Do outro lado, Corey Gaines assumiu o comando japonês, trazendo a experiência de campeão da WNBA em 2009 para recolocar a seleção no caminho das conquistas internacionais. Com mais mudanças que sua arqui-rival, a seleção japonesa sofreu muitas mudanças no perímetro (sem as 6 armadoras [posições 1 e 2] e sem duas alas/wings do elenco de Paris), demorando a encaixar seu melhor basquete durante a Asia Cup. Independente do elenco, o Japão manteve sua identidade de velocidade, alto volume e aproveitamento de arremessos de três pontos, além das artimanhas defensivas para compensar a baixa estatura de suas pivôs.

Enquanto a China impôs-se na fase de grupos, com vitórias fáceis e largas, o Japão sofreu contra adversários pouco experimentados; as campanhas indicavam favoritismo chinês. Foi um jogaço de basquete, com placar alto, duelo tático e desempenhos individuais excelentes. Para conter o garrafão chinês, as japonesas apertaram nas passadoras e cercaram as torres gêmeas chinesas de muitos corpos quando recebiam no poste baixo – a ordem era afastar a China do aro. No ataque, deviam utilizar a diferença de altura em seu favor, apostando em velocidade nos bloqueios e obrigando as altas chinesas a defender no espaço.

Foto: JBR
Foto: JBR

Nos momentos difíceis, nos jogos decisivos, as grandes jogadoras aparecem.
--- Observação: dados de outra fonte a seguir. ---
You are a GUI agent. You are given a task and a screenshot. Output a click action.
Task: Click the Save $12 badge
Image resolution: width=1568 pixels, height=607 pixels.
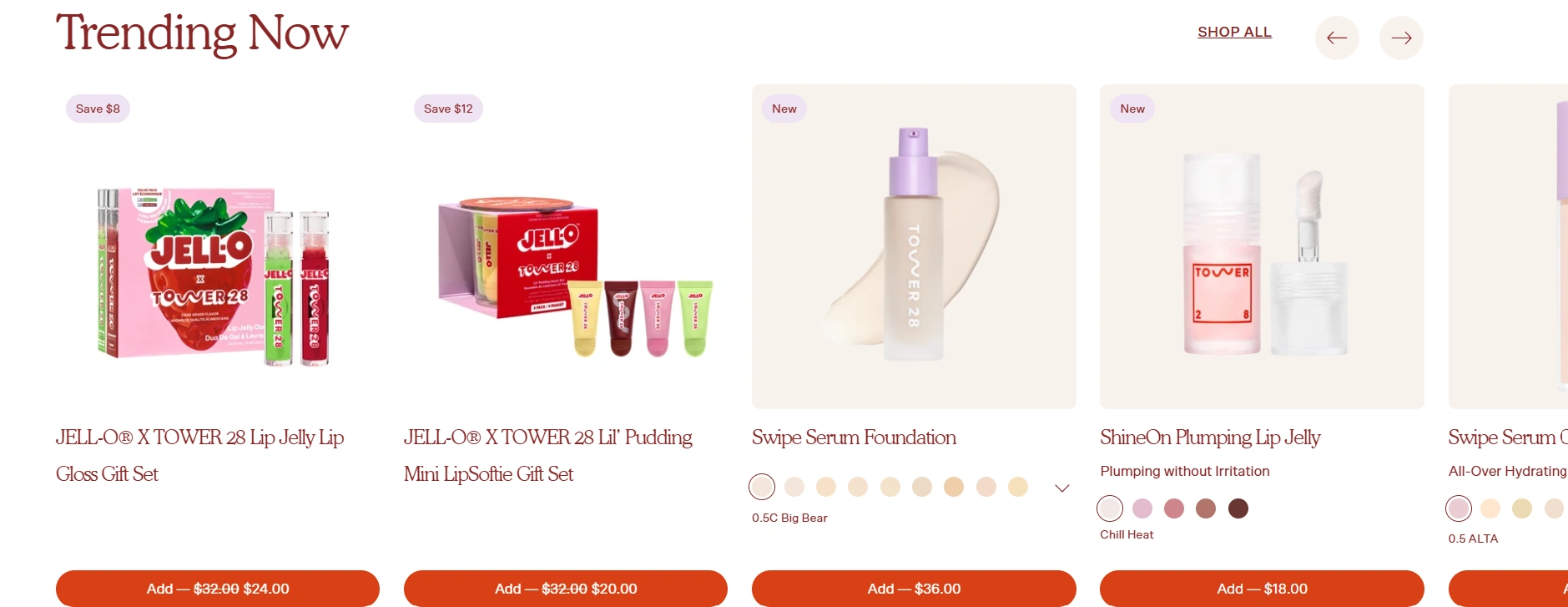[448, 109]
Outra jovem a desfalcar o Mundial sub 19 para compor a seleção adulta, a armadora Kokoro Tanaka chamou a responsabilidade na pontuação no início do jogo: a sensação mostrou suas credenciais (eleita para o quinteto ideal em sua primeira participação adulta) ao mundo do basquete e fez 21 pontos no 1Q da semi-final! Sua gravidade obrigou a defesa chinesa a pressioná-la mais durante o resto do jogo, abrindo espaço para suas companheiras. Quando o Japão impõe seu basquete característico, com igual quantidade de arremessos de dois e de três pontos, e surreais 47% de três, a seleção vence: 81 x 90.

As características físicas do elenco reduzem as variações táticas para a China. Quando Zhang Ziyu entra em quadra, sua mobilidade reduzida expõe uma fragilidade defensiva e o time vê-se obrigado a adotar a defesa zona; Ziyu não pode se afastar muito do aro e suas companheiras precisam compensar. Contra uma seleção com alto QI de basquete e ciente de sua identidade, é um buraco difícil de ser coberto. Nem mesmo o ginásio lotado e barulhento favoreceu a China, jogada com a derrota para a disputa do bronze, quando novamente tratorou sua adversária (Coréia do Sul). Luming Gong precisará oxigenar mais seus quintetos, de preferência com alas mais agressivas (nesse sentido, a jovem [23 anos] Yang Shuyu foi uma grata surpresa); diferente de sua antecessora, ele pareceu disposto a utilizar suas pivôs juntas em quadra – vejamos quando Yueru estiver disponível.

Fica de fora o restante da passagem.